Department of Cardiology and Vascular Medicine, Faculty of Medicine, Universitas Indonesia/National Cardiovascular Center Harapan Kita, Jakarta, Special Capital Region of Jakarta, Indonesia.
BMJ Open. 2025 Aug 27;15(8):e092364. doi: 10.1136/bmjopen-2024-092364.
This study aimed to screen for hypertension in a vast Indonesian population using machine learning (ML) and 11 non-laboratory risk factors, validating the results through internal and external validations.
From the initial 1 782 365 participants aged 15 and above registered at the Integrated Counseling Post primary care centres across Indonesia from 2014 to 2017, incomplete data and outliers were excluded, and 268 210 participants were included in our analysis. The dataset was split deterministically into a dataset for training using 10-fold internal cross-validation of 204 315 participants and another dataset for external validation of 63 895 participants.
This retrospective cross-sectional study used three ML algorithms, that is, random forest, gradient boosting and extreme gradient boosting (XGBoost), and compared them against logistic regression as a benchmark to screen hypertension based on the WHO and International Society of Hypertension criteria. The importance of the risk factors was ranked. By partly using continuous versus categorical age, waist circumference (WC) and body mass index (BMI) risk factors, we evaluated the screening performance regarding sensitivity and area under the receiver operating characteristic curve (AUC).
The external validations revealed that the XGBoost model performed the best in hypertension screening. The external validation, which partly uses continuous variables, provides 0.97 sensitivity and 0.75 AUC, indicating excellent screening capability. The importance rank of the risk factors was consecutively family history of hypertension (FH-HTN), age, WC, BMI, occupation, education, sex, smoking, low physical activity, lack of fruit or vegetable intake and alcohol consumption.

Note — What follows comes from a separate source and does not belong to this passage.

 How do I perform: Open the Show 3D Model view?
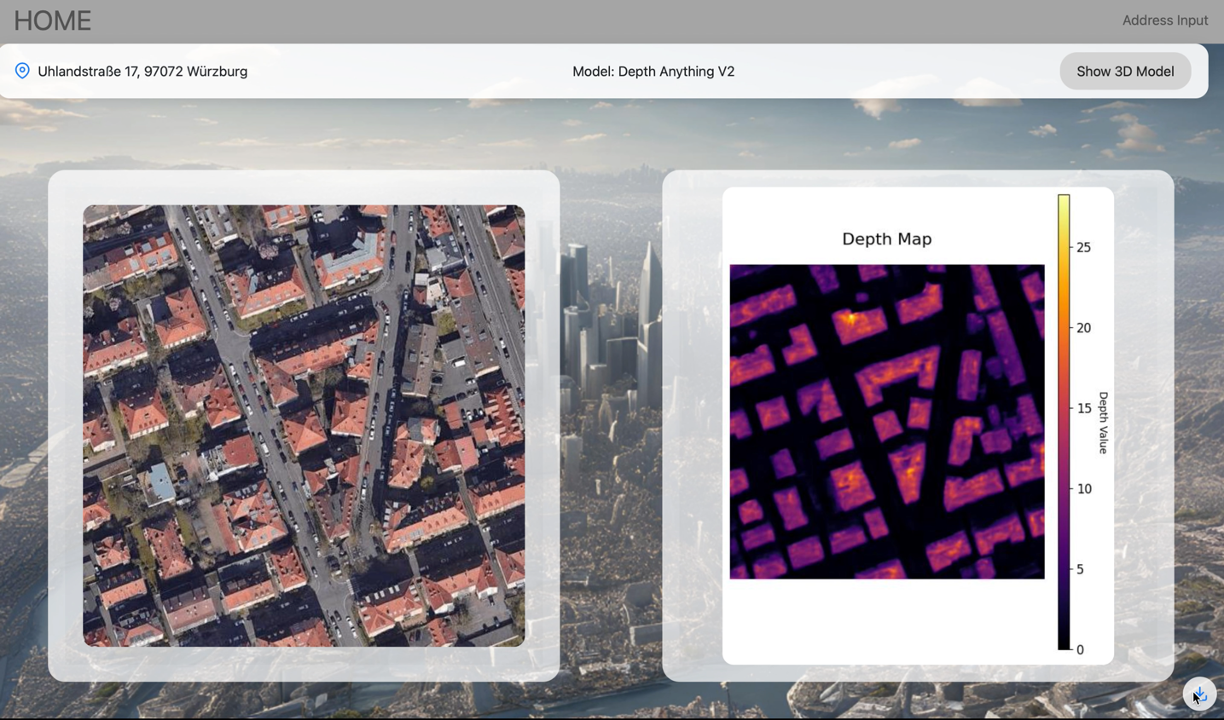pos(1125,71)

By using 11 easy-to-collect non-laboratory risk factors, the ML model successfully screens for hypertension with better performance than the benchmark. Using the numerical variables of age, WC and BMI yields a better discrimination capability than the categorical variables. FH-HTN and age are the two top risk factors for the development of hypertension. This study is a useful academic exercise and shows ML's importance in handling large data sets.
本研究旨在利用机器学习(ML)和11个非实验室风险因素在广大印度尼西亚人群中筛查高血压,并通过内部和外部验证来验证结果。
在2014年至2017年期间于印度尼西亚各地综合咨询初级保健中心登记的1782365名15岁及以上的初始参与者中,排除了不完整数据和异常值,268210名参与者纳入我们的分析。数据集被确定性地分为用于204315名参与者的10倍内部交叉验证训练的数据集和用于63895名参与者外部验证的另一个数据集。
这项回顾性横断面研究使用了三种ML算法,即随机森林、梯度提升和极端梯度提升(XGBoost),并将它们与逻辑回归作为基准进行比较,以根据世界卫生组织和国际高血压学会标准筛查高血压。对风险因素的重要性进行了排名。通过部分使用连续与分类的年龄、腰围(WC)和体重指数(BMI)风险因素,我们评估了筛查在敏感性和受试者工作特征曲线下面积(AUC)方面的性能。
外部验证显示,XGBoost模型在高血压筛查中表现最佳。部分使用连续变量的外部验证提供了0.97的敏感性和0.75的AUC,表明具有出色的筛查能力。风险因素的重要性排名依次为高血压家族史(FH-HTN)、年龄、WC、BMI、职业、教育程度、性别、吸烟、低体力活动、缺乏水果或蔬菜摄入以及饮酒。
通过使用11个易于收集的非实验室风险因素,ML模型成功筛查高血压,其性能优于基准。使用年龄、WC和BMI的数值变量比分类变量具有更好的辨别能力。FH-HTN和年龄是高血压发生的两个首要风险因素。本研究是一项有用的学术实践,显示了ML在处理大数据集方面的重要性。